Nils Durner's Blog Ahas, Breadcrumbs, Coding Epiphanies

Pharia-1-LLM: A Closer Look at Aleph Alpha's Latest Release

Aleph Alpha recently announced the launch of Pharia-1-LLM, a new language model series with two 7B foundation models. After reviewing the available materials, including the Model Card, I’ve been able to answer some questions about this release in online discussions. Here’s a breakdown of key points and considerations:

Model Characteristics and Training

Pharia-1-LLM includes two variants: Pharia-1-LLM-7B-control and Pharia-1-LLM-7B-control-aligned. These models are trained on 7 languages and optimized for English, German, French, and Spanish. Aleph Alpha claims they’re comparable to other open-source models in the 7-8B parameter range.

In lieu of recent debate about training on synthetic data, an interesting aspect of the training process is that they used synthetic data as well. According to Aleph Alpha’s blog post, synthetic data was utilized more extensively for the “aligned” model compared to the “control” model.

REQUIRED WORK:
#1 Answer these questions from the article on Pharia-1-LLM:
(a) How many 7B foundation models does the Pharia-1-LLM series include?
(b) For which four languages are the models optimized?
(c) According to Aleph Alpha's blog post, which model made more extensive use of synthetic data?
#2 Print the stretch of the article on Pharia-1-LLM from "Aleph Alpha recently" through "7-8B parameter range.".
The records have no connection to the article on Pharia-1-LLM.

Dataset entries:
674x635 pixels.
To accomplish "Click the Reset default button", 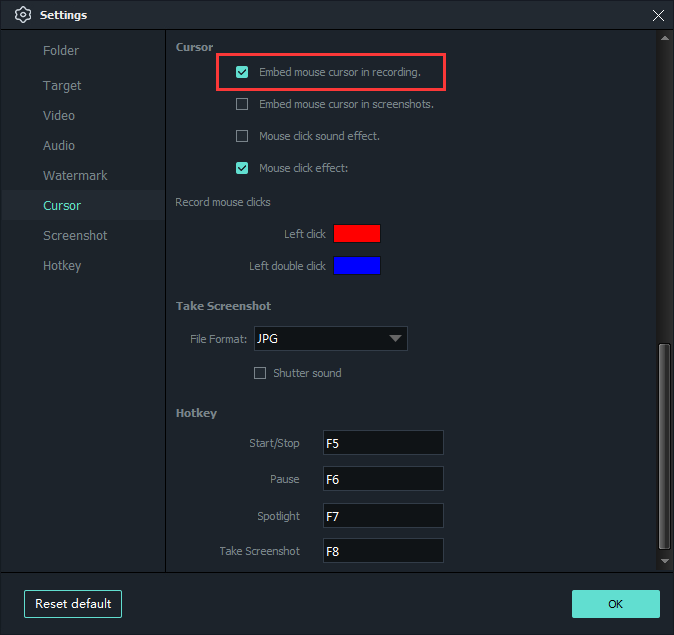I will 73,604.

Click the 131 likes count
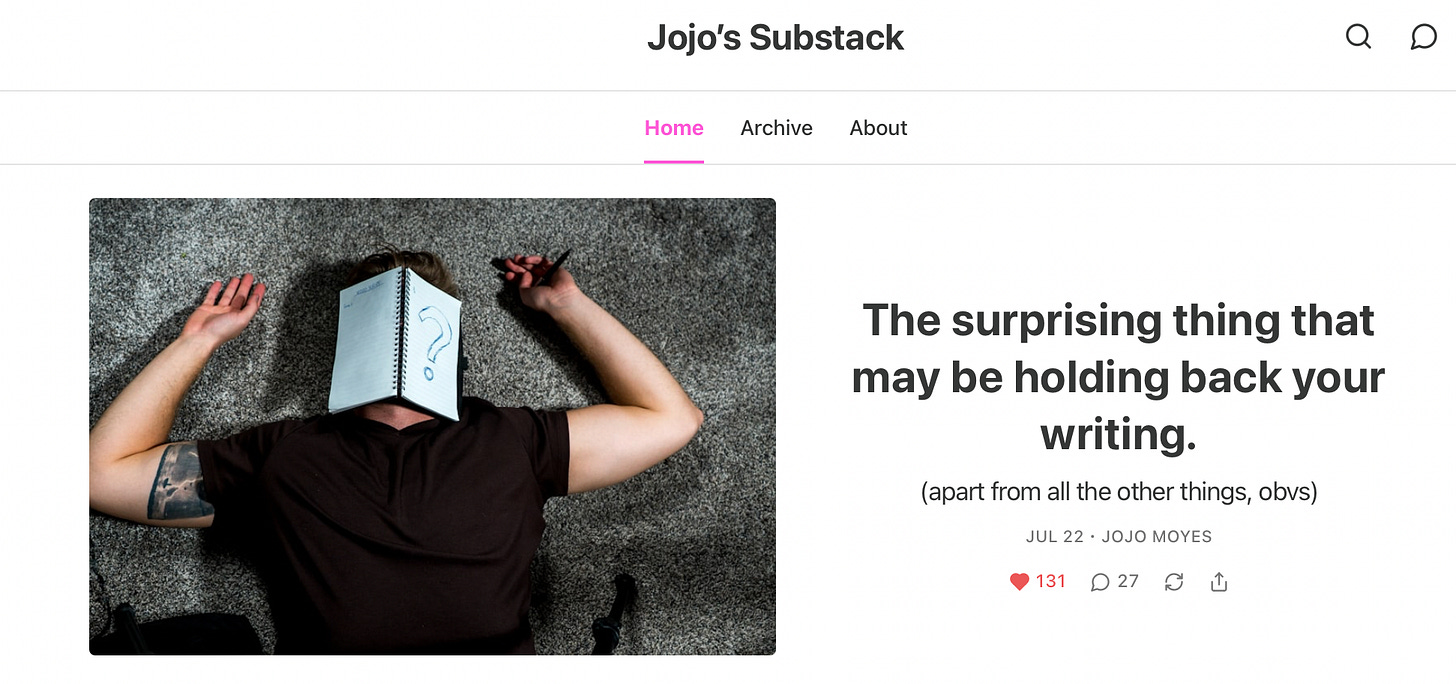pyautogui.click(x=1051, y=582)
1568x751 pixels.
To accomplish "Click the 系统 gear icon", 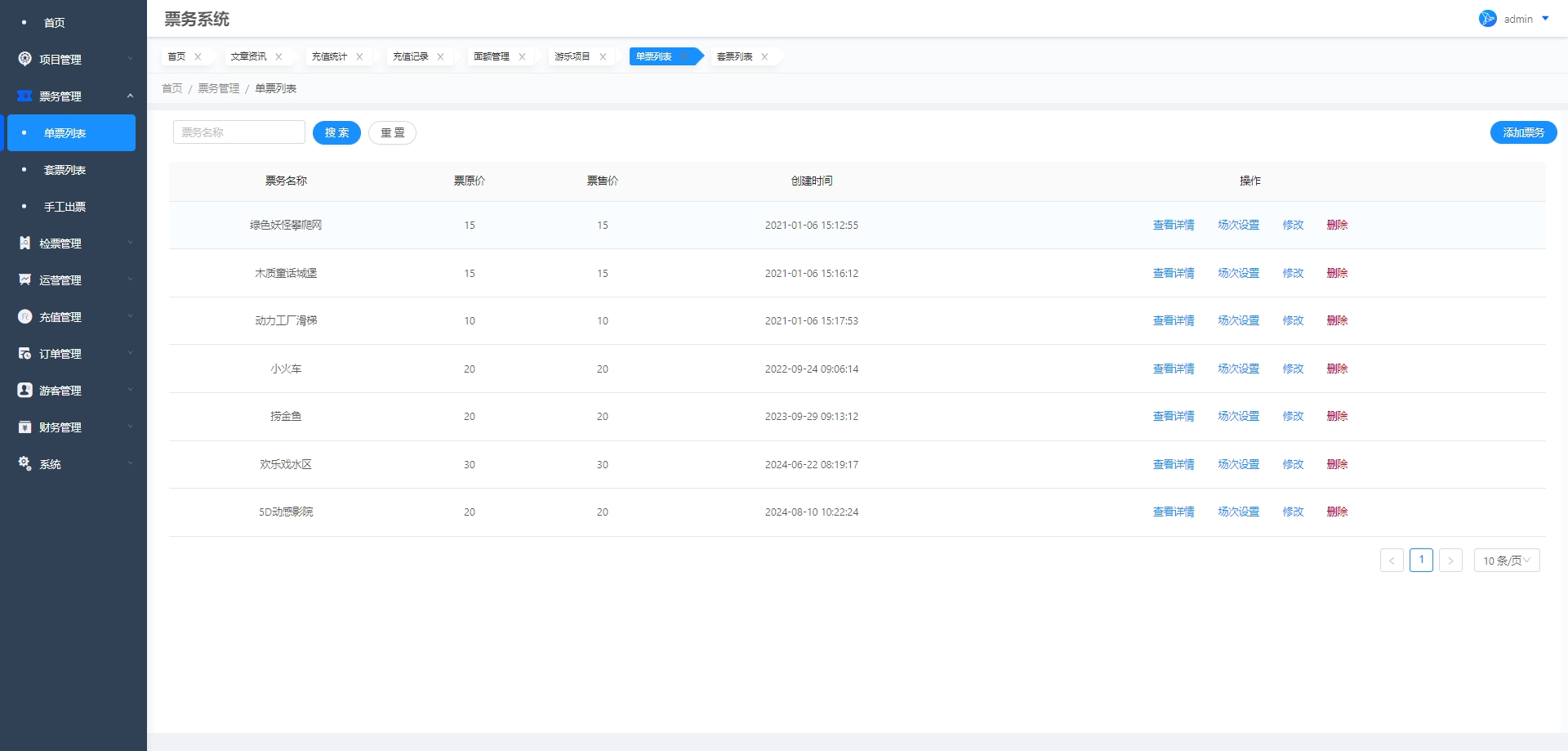I will pos(24,463).
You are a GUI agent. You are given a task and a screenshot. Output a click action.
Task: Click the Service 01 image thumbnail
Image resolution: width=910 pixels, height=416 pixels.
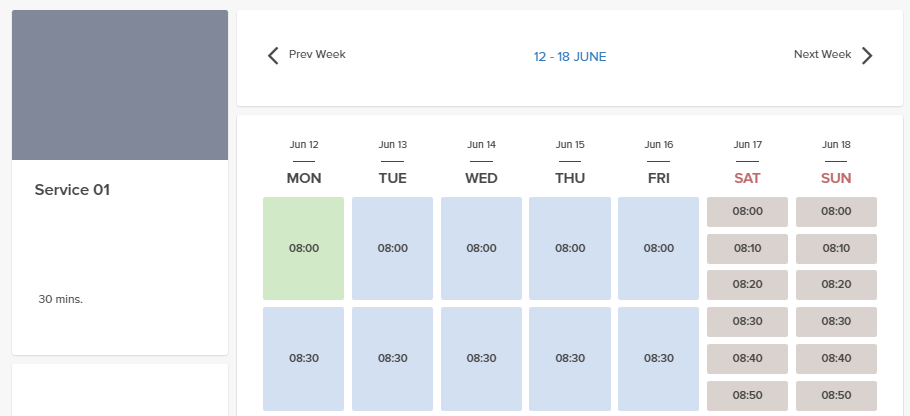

RESULTS BY TASK:
#1
(a) Two.
(b) English, German, French, and Spanish.
(c) The "aligned" model.

#2
Aleph Alpha recently announced the launch of Pharia-1-LLM, a new language model series with two 7B foundation models. After reviewing the available materials, including the Model Card, I’ve been able to answer some questions about this release in online discussions. Here’s a breakdown of key points and considerations:

Model Characteristics and Training

Pharia-1-LLM includes two variants: Pharia-1-LLM-7B-control and Pharia-1-LLM-7B-control-aligned. These models are trained on 7 languages and optimized for English, German, French, and Spanish. Aleph Alpha claims they’re comparable to other open-source models in the 7-8B parameter range.